Seems like one must always travel through Berlin or Tokyo on their way from Dallas to Fort Worth.
AI2 has in its File component a directory reading facility (I have not used it yet.)
If you have control over the incoming files' nomenclature, a datetimestamp file name prefix might be used to indicate which files are new, and the app could poll the directory for new files, under control of a Clock Timer (Sensors Drawer.)
You could always not save to file, but use the tinydb to store your user generated data, this is persistent on the app, and available without an event block to return the content.
I have used the listDirectory method. It is fairly simple but seemed to return all the Shared files on the device without regard to the directory that is specified if Shared scope is used. Legacy scope worked as expected. I didn't try the other scopes as my data is coming from /Download (external to the app).

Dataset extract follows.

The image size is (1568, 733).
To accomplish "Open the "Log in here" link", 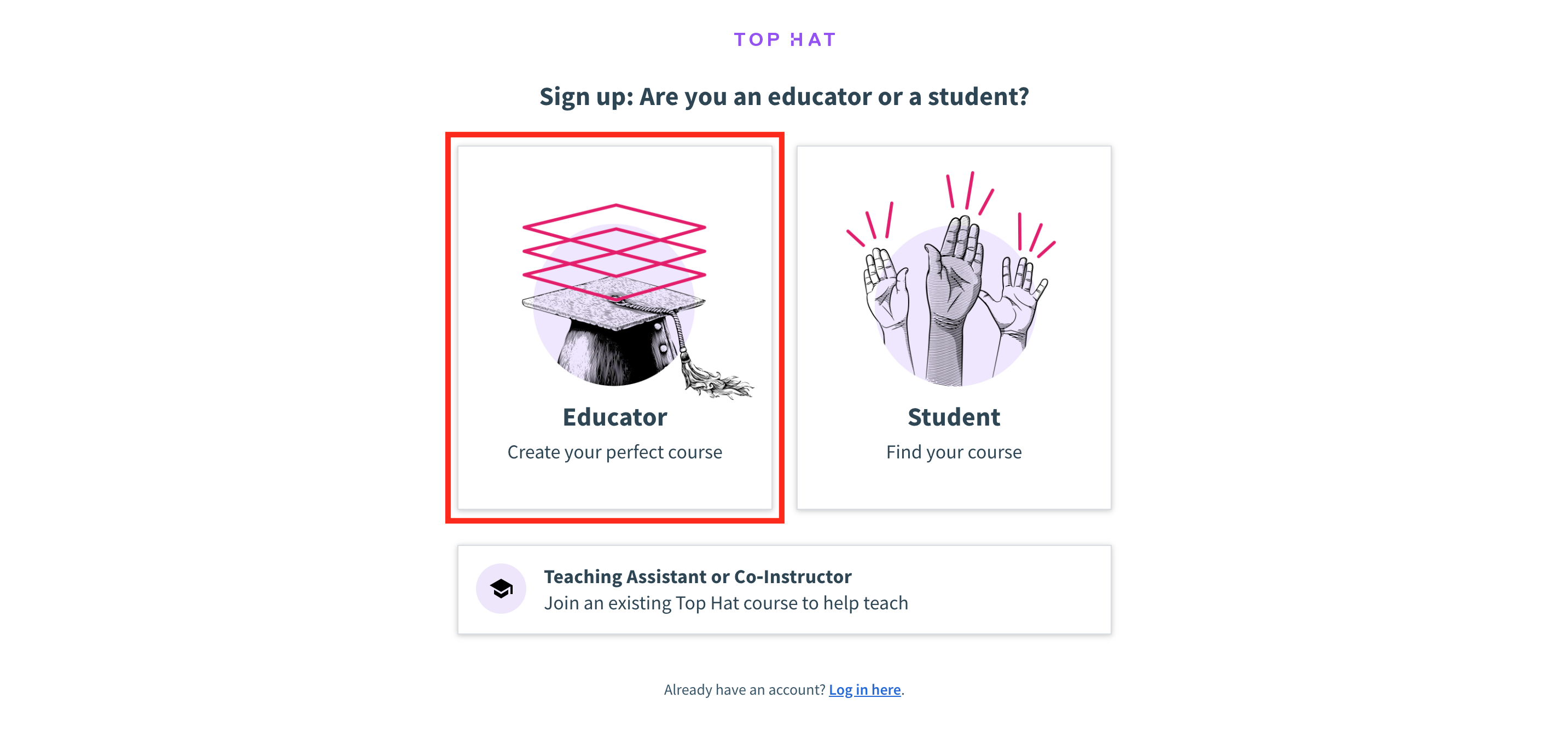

The order things appear in the text string supplied by the user is important and changes what happens in the big loop. The only thing I can see that can work is to process the list and pre-fetch all the datafiles. This means I have to have enough available memory to hold every byte of every file even though I will eventually be discarding much of it. The ability to read a line or a fixed buffer length could eliminate this penalty.
The files are generated outside the app. I am already using tinydb to handle sharing between pages and to save the state of the app for later invocations. Is tinydb memory-based or "disk"-based? I didn't see many details in the docs.
Data for tinydb is saved to an XML file, buried in the private user area of the app.
Thanks for the info. Processing one huge XML file (padded with tags) multiple times doesn't sound very good for the battery life (used by someone above to justify event-driven system) as compared to having the ability to read the original files line by line or buffer by buffer. I do think MIT/Google didn't think this through very well. Treat file handling like the basic operation it is (my comment on addition above applies). Use the event handling loop to deal with user interactions like the methodology was originally designed to do.
As much as I hate Java, that's probably the way to resolve this. Reading a file just sounded so basic that I thought there should be a way to do it in a function.
By the way, the wait for event block I suggested at the beginning is still event-driven. It simply allows the "when file1.GotText" block to remain within the function's scope. When it is encountered the system can process the event loop like it normally does. Upon triggering instead of jumping to just after the separate "when" block, execution would return to just after the wait block inside the function. It would require the context of the function to be saved at the time of the "wait" and restored before continuing with the function execution.